──────── Data supplied
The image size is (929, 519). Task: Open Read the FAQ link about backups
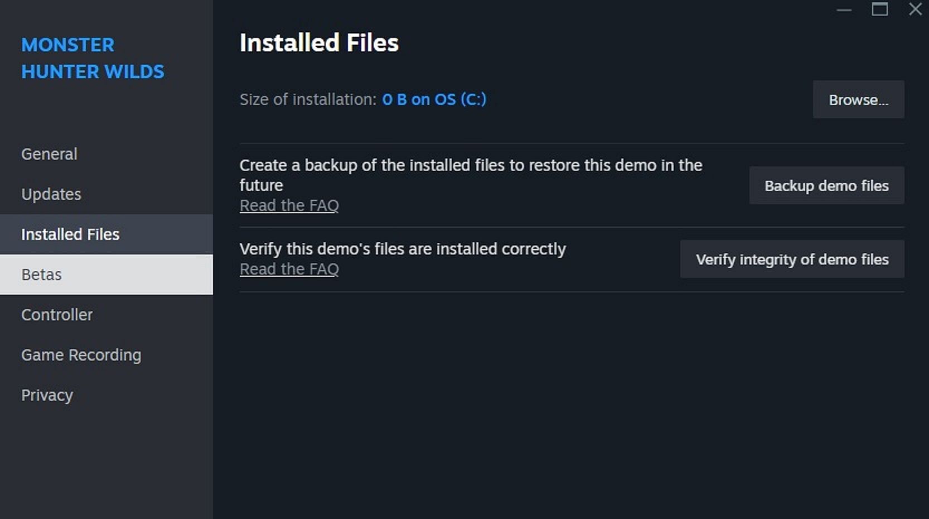(x=289, y=205)
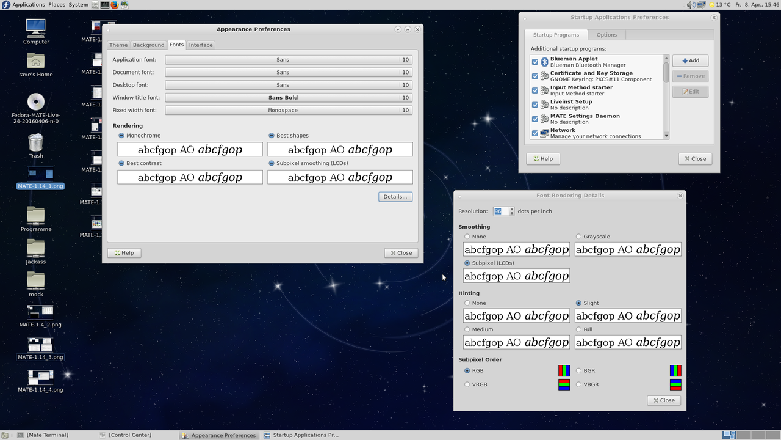Viewport: 781px width, 440px height.
Task: Click Add in Startup Applications
Action: [x=690, y=61]
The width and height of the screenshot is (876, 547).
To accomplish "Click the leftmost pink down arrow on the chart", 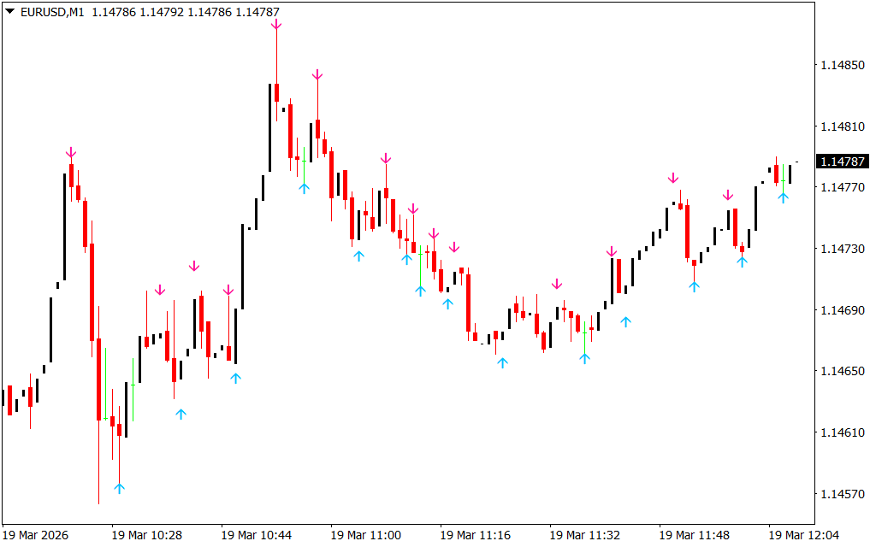I will [x=71, y=153].
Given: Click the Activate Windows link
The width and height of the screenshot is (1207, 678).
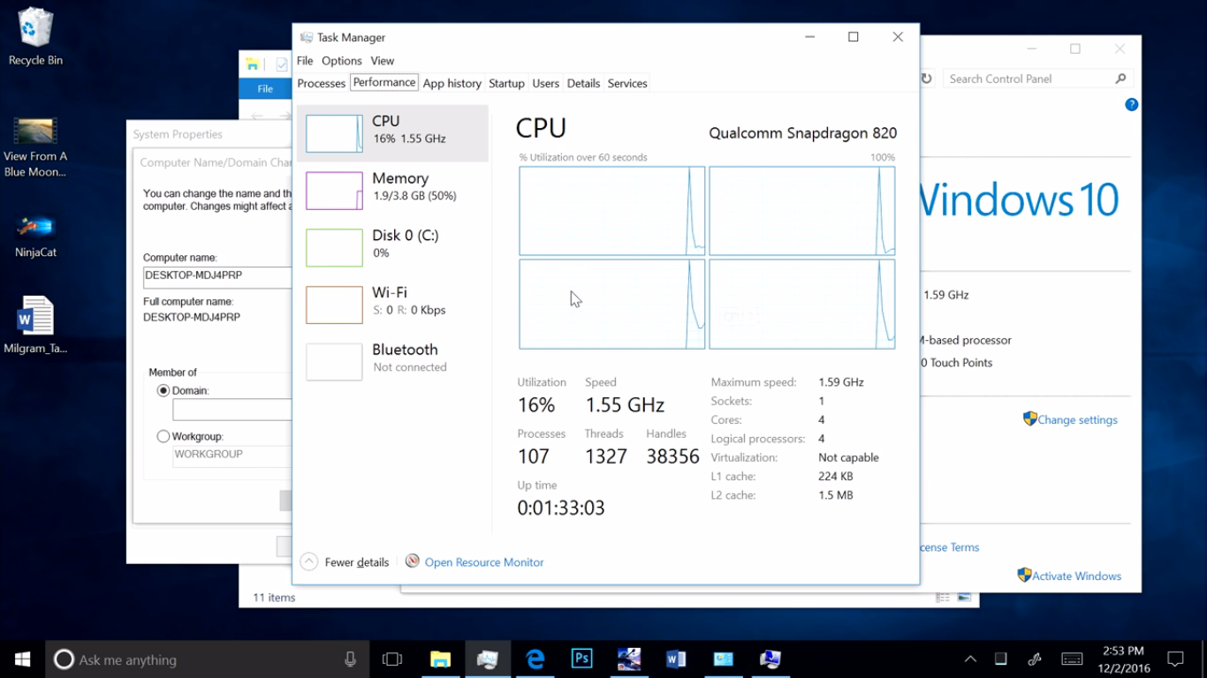Looking at the screenshot, I should click(1075, 576).
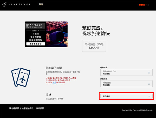Go to 首頁 in top navigation

coord(41,5)
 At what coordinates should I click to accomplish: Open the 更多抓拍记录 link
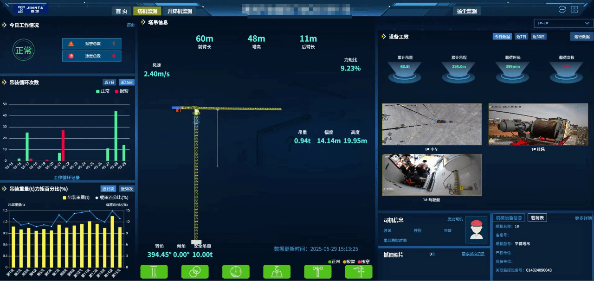pos(473,254)
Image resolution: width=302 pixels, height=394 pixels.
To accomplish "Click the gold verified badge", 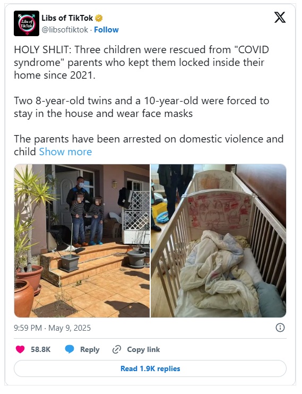I will point(99,18).
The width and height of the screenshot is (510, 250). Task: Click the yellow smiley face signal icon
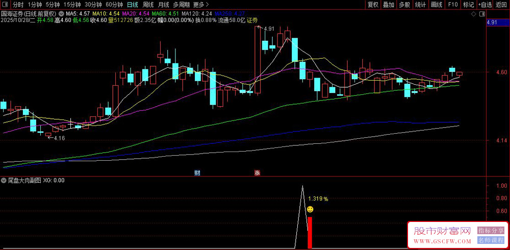pos(310,209)
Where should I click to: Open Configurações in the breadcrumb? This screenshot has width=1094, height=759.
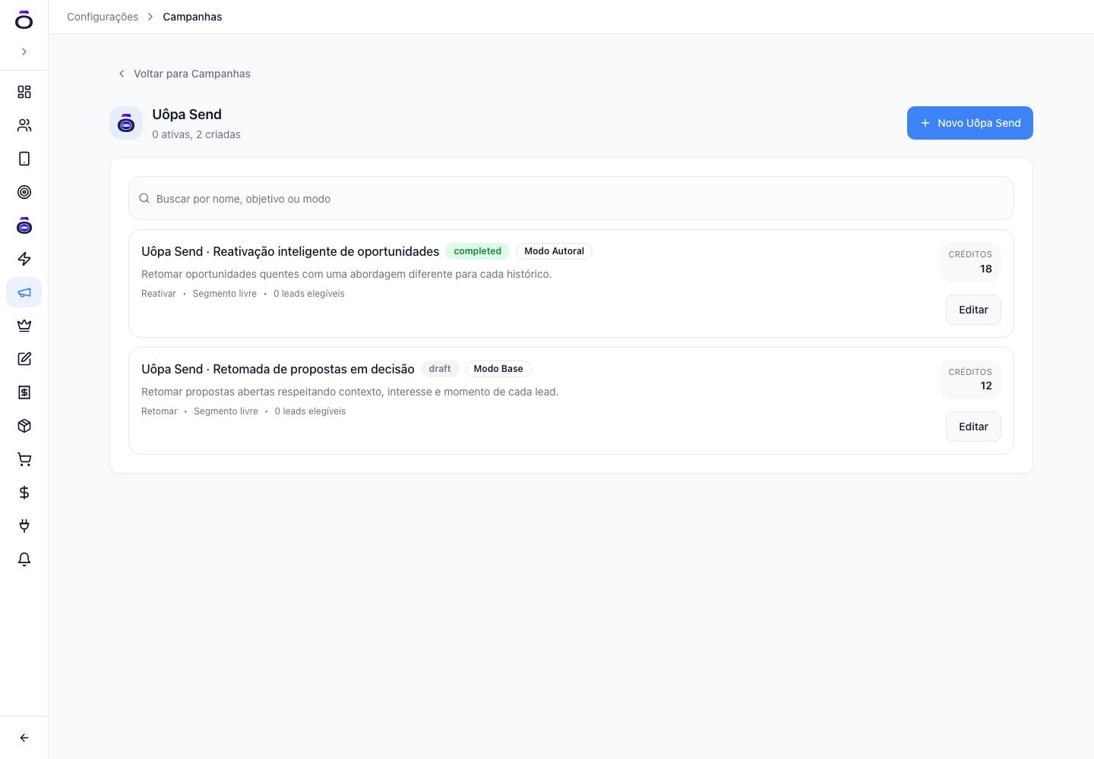pos(103,17)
────────────────
#### Task to carry out:
No pictures belong in the copy: reproduce exactly the lines above from the one that contains "The width and height of the screenshot is (510, 250)." through the last line of the entries.

#### Answer for this exercise:
The width and height of the screenshot is (510, 250). Task: Click the yellow smiley face signal icon
pos(310,209)
Where should I click to: Open Configurações in the breadcrumb? This screenshot has width=1094, height=759.
pos(103,17)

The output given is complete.